More than a thousand years later yet, there is a summary made by Paul that reveals the stage reached by sin in his day. Probably no one knew the world of his time, which has proved to be the world's crisis time, as did Paul the scholar and philosopher of Tarsus. Himself a city man, well bred and well schooled, a world traveller, with acute, disciplined powers of observation, and a calm scholarly judgment, he had studied every phase of life cultured and lowly.
He pitched upon the great city centres in his active campaigning, and worked out into the country districts. He was a world-bred man. He knew the three over-lapping worlds of his time: the Hebrew, with its ideals of purity and religion; the Greek, with its ideals of culture; and the Roman, with its ideals of organization and conquest. He is writing from Corinth, then the centre of Greek life, to Rome, the centre of the world's life. His letter is the most elaborate of any of his writings preserved to us. In its beginning he speaks of man, universally, morally, as he had come to know him. His arraignment is simply terrific in its sweep and detail.

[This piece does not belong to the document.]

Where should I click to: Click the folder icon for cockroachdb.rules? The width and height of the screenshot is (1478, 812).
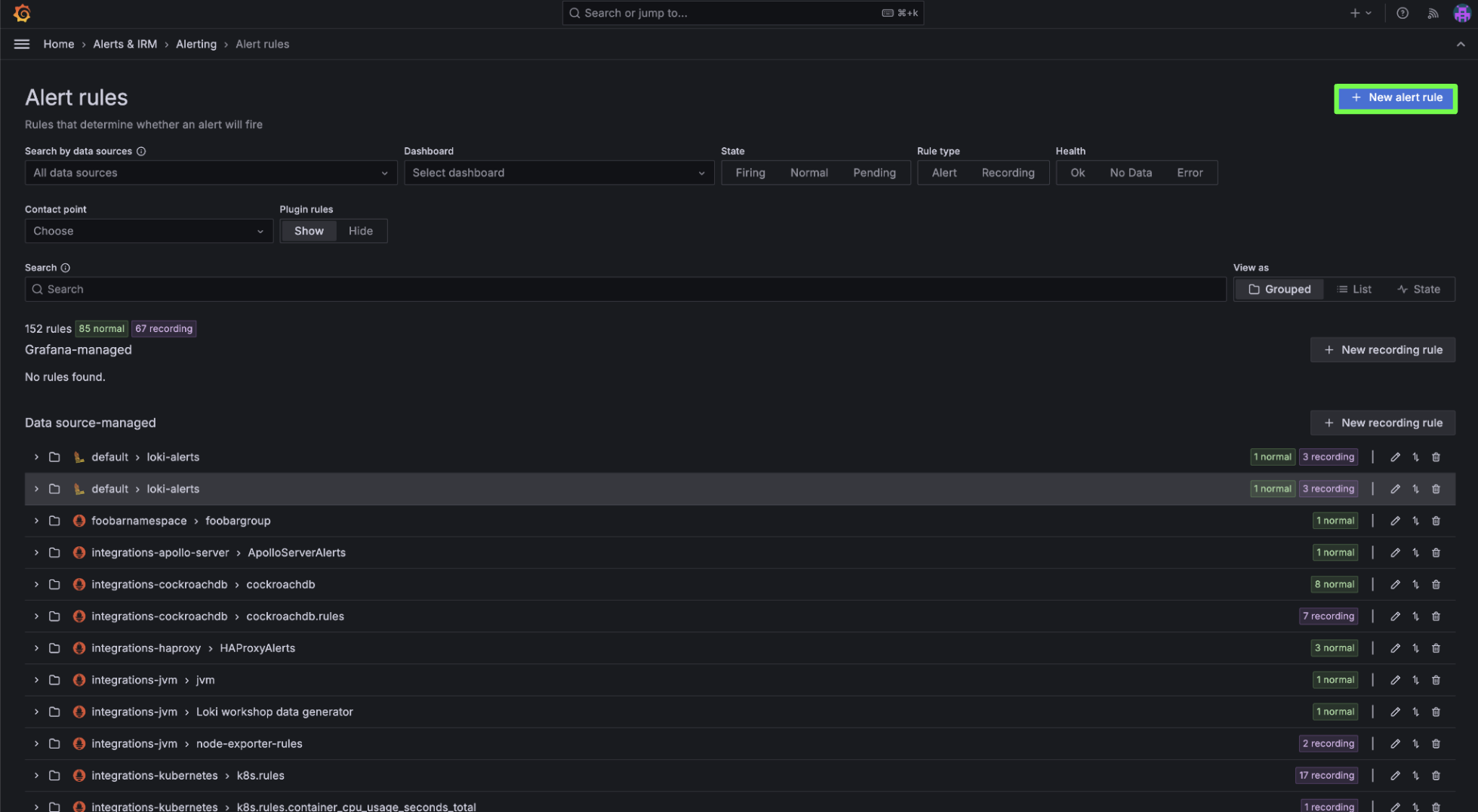(x=54, y=617)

Let me pause and be measuring the words cautiously and then put this down:--the description of the latter half of the first chapter of Romans is a true description of man to-day. At first flush that sounds shocking, as indeed it is. It seems as if this description can apply only to degraded savages and to earth's darkest corners. But the history of Paul's day, and before, and since, and an under view of the social fabric to-day, only serve to make clear that Paul's description is true for all time, and around the world.
There is a cloak of conventionality thrown over the blacker tints of the picture to-day in advanced Christian lands. It is considered proper to avoid speaking of certain excesses, or, if speech must be used, modestly to say "unnamable." And it is a distinct gain for morality that it is so. Better a standard recognized, even though broken. But commonly the conditions are not changed. The differences found in different civilizations to-day are differences only of degree. In the most advanced cities of Christendom to-day may be found every bit of this chapter's awful details, but properly cloaked. In European lands the cloaks are sewed with the legal-stitch, which is considered the proper finish. In lands where our Christian standards are not recognized the thing is as open as in this chapter.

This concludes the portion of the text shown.